|Title||Using model predictions of soil carbon in farm-scale auditing - A software tool|
|Author(s)||Gruijter, J.J. de; Wheeler, I.; Malone, B.P.|
|Source||Agricultural Systems 169 (2019). - ISSN 0308-521X - p. 24 - 30.|
|Department(s)||Unit Beheer - Alterra|
|Publication type||Refereed Article in a scientific journal|
|Keyword(s)||Julia - Map uncertainty - Prediction error - Soil carbon auditing - Stratified random sampling - Value of information|
We introduce a software tool for optimal sampling design in the context of farm-scale soil carbon auditing, where the amount of sequestered soil carbon will be estimated from a random sample.

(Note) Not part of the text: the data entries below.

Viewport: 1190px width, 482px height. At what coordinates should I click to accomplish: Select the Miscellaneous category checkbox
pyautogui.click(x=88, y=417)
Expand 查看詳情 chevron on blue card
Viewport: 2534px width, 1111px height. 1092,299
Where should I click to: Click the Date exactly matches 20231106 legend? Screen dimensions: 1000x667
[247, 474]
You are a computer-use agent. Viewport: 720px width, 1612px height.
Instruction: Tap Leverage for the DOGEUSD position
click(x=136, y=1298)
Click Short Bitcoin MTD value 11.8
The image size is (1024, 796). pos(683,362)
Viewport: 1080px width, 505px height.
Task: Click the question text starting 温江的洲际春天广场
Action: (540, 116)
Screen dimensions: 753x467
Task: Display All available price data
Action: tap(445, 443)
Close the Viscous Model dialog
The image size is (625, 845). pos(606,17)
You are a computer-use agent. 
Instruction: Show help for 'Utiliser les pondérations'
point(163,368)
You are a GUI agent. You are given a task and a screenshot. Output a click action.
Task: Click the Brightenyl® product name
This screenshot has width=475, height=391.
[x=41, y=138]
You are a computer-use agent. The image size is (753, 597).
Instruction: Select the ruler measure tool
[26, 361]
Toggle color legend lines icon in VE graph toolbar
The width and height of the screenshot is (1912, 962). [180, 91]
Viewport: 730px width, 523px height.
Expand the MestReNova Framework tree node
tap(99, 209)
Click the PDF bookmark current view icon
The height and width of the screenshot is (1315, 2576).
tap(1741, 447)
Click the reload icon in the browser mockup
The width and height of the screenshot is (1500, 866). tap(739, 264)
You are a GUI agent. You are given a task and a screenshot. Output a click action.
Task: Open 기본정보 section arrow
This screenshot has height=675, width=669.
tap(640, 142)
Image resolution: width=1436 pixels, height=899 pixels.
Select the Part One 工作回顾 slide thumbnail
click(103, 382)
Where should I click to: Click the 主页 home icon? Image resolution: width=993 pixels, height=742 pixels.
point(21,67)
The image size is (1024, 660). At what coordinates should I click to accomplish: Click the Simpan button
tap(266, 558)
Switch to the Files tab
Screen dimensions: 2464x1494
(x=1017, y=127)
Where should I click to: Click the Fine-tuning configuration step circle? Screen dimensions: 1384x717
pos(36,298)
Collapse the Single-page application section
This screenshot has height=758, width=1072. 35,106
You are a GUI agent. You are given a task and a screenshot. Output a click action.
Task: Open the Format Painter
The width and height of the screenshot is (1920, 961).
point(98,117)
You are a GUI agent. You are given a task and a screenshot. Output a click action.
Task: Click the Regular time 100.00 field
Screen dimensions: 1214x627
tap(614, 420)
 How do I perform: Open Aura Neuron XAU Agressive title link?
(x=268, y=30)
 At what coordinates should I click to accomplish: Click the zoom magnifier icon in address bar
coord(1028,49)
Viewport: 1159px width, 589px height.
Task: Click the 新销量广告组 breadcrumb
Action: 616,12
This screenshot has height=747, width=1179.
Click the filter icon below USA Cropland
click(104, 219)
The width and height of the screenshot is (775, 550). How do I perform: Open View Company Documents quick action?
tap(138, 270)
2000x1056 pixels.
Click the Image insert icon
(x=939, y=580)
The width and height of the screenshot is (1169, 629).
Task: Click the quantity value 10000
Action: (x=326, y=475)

Existing tools do not use available ancillary information, or do not have the functionality needed for farm-scale soil carbon auditing. Using a grid of predicted carbon content with associated uncertainty, the software optimises a stratified random sampling design, such that the profit is maximised on the basis of sequestered carbon price, sampling costs, and a trading parameter that balances farmer's and buyer's risks due to uncertainty of the estimated amount of sequestered carbon. As the algorithm is computationally intensive, the package is written in Julia for speed. From a case study we conclude that our software is an effective tool for farm-scale soil carbon auditing, and that it outperforms the existing tools in terms of efficiency and functionality.